Festival de Locarno | Critique : Hearing

Ninh vit avec sa mère, mais son ex-femme comme leurs enfants lui manquent. Mécanicien, il installe des sonomètres dans des espaces publics et des habitations, et observe le silence qui hante les relations humaines. Souhaitant que ses parents, qui sont séparés et ne se parlent plus, se réconcilient, sa crainte de perdre le contact avec ses proches le force à faire face aux aléas des rythmes de la vie.

Hearing
Vietnam, 2026
De Lê Bảo

Durée : 2h08

Sortie : –

Note :

LUMIÈRE SILENCIEUSE

De quels jeunes cinéastes (comme ici avec le Vietnamien Lê Bảo, qui ne signe que son second long métrage) peut-on dire qu’on reconnaît la patte en un plan ? C’est le cas avec Hearing, où l’on retrouve le style unique du réalisateur de 36 ans, auteur en 2021 du magnifique Taste resté malheureusement inédit en France. Dévoilé en compétition au Festival de Locarno, Hearing s’ouvre dans un appartement qui semble voisin de celui de Taste, sauf qu’il est ici rempli de fleurs – comme si quelque chose avait fini par y éclore. On retrouve très vite dans ce nouveau film la réalité à la fois rêveuse et poétique qui caractérise les récits du cinéaste. Dans Taste, on se demandait quelle mystérieuse malédiction planait sur les protagonistes. Dans Hearing, les thématiques sont plus terre-à-terre avec un récit familial sur l’incommunicabilité.

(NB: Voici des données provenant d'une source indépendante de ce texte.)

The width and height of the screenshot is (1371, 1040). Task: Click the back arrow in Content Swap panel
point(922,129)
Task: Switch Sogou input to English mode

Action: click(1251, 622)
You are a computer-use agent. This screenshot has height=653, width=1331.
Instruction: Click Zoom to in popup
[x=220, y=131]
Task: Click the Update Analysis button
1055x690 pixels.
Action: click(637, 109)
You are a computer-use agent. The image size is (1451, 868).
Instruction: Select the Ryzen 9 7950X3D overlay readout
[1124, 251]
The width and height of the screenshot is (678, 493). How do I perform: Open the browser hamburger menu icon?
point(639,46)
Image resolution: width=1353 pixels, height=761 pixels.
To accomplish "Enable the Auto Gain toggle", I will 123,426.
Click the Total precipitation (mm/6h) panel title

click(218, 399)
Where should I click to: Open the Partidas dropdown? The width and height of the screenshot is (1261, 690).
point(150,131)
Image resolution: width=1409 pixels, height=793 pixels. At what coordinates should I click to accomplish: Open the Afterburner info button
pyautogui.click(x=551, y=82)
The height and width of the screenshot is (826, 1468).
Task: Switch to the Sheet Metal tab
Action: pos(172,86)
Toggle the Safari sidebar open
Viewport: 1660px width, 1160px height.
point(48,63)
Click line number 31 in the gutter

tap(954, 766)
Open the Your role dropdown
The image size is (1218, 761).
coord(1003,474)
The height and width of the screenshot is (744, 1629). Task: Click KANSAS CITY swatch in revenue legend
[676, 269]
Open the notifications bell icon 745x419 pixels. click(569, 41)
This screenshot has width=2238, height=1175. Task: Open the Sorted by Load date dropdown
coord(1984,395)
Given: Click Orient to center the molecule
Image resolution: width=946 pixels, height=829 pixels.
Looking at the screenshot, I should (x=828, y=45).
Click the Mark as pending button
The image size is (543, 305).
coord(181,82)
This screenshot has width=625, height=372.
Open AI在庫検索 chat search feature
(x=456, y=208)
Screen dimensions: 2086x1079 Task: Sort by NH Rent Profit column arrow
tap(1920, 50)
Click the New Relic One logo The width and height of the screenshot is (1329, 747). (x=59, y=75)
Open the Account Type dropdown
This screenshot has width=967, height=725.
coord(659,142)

On en entend pourtant des choses, dans Hearing, qu’il s’agisse du brouhaha d’un resto, du tumulte techno dans un club ou du concert nocturne de la nature. On entend, mais les protagonistes écoutent-iels ? Le personnage principal installe de curieux sonomètres comme s’il cherchait autant à enregistrer les sons que les silences. Comme s’il allait percer les secrets de la jungle, ou des relations humaines. C’est le silence entre ses parents, le silence avec son ex-épouse. Hearing dépeint la violence transmise des mecs, à qui il faut peut-être deux heures de film pour présenter des excuses. Les protagonistes sont tellement silencieux qu’ils sont tantôt paisibles tantôt figés dans une stupeur comme des personnages de tragédie. Mais rien n’interrompt bien longtemps le bruit.

Alors que le déroulé narratif de Taste avait quelque chose de plus organique, celui de Hearing, surtout dans sa deuxième partie, est parfois plus arbitraire. Le film compense néanmoins avec une générosité visuelle sans pareille, à la fois flamboyante… et pourtant discrète. C’est le genre de contraste subtil qui habite le cinéma de Lê Bảo, avec notamment son utilisation prodigieuse de la lumière : Hearing est à la fois très sombre et pourtant lumineux, avec des sources lumineuses dans le plan (sur les visages, sur la nature nocturne) dont on a du mal à deviner la provenance. Ce n’est pas un traitement immédiatement spectaculaire, mais il est pourtant magnifique, avec un travail sur des compositions rigoureuses et une riche utilisation de la profondeur de champ. Hearing est très clairement l’une des mises en scène les plus remarquables de l’année.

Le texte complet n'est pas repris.